The mural, titled “Play with Me,” depicts a 3-year-old Black child named Sincere catching bubbles from a Latinx woman while the flag of Honduras floats on his back. Lempira, an Indigenous figure of resistance from Honduras, can be seen floating in one of those bubbles.

“You’ll be a part of the design as you encounter it,” Claudin said. “I’m hopeful that a child will be coming home from school or wherever and see this mural here and climb. And then hopefully, mom or dad would be around to snap a picture.”

Claudin, who immigrated to Grand Rapids from Guadalajara in 1980, said he wanted to make the artwork a tribute to Catalino Aleman, the owner of the Auto Repair Shop, and the surrounding neighborhood. He also wanted it to be an interactive piece by adding rock climbing grippers inside one of the floating bubbles.

Along the bottom of the mural is the name of an Italian immigrant, Sunseri, who donated land to a neighborhood in San Pedro Sula, Honduras.

That same neighborhood is home to Aleman.

The new mural is his first large piece, Claudin said.

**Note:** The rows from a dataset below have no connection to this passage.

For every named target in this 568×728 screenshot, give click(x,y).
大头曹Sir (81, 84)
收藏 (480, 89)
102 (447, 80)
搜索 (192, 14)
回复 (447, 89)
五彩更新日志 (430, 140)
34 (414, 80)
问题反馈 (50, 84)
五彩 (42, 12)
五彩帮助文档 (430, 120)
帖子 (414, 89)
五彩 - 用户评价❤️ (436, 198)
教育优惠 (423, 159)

Because of that, he made it a priority to do his research and listen to the kids and residents in the 49507 Zip code.

In his original piece, Caludin wanted to create a mural surrounding the killing of Black motorist, Patrick Lyoya, by a former Grand Rapids police officer, following a traffic stop on April 4. He said the community was looking forward to a more positive message.

Related: Police officer who killed Patrick Lyoya charged with murder

“At the listening sessions, there was a person there that didn’t want to see more violence portrayed in the neighborhood,” Claudin said.

After consulting with other artists on what to do next, Claudin decided to go another route than what he originally planned.

“I am hoping that this represents a more playful image, that it represents the children that live in this neighborhood,” Claudin said. “I want to pay tribute to those children, engage with them and let them know they belong here.”

The official activation of the mural, along with a neighborhood block party, is scheduled for Sept. 2.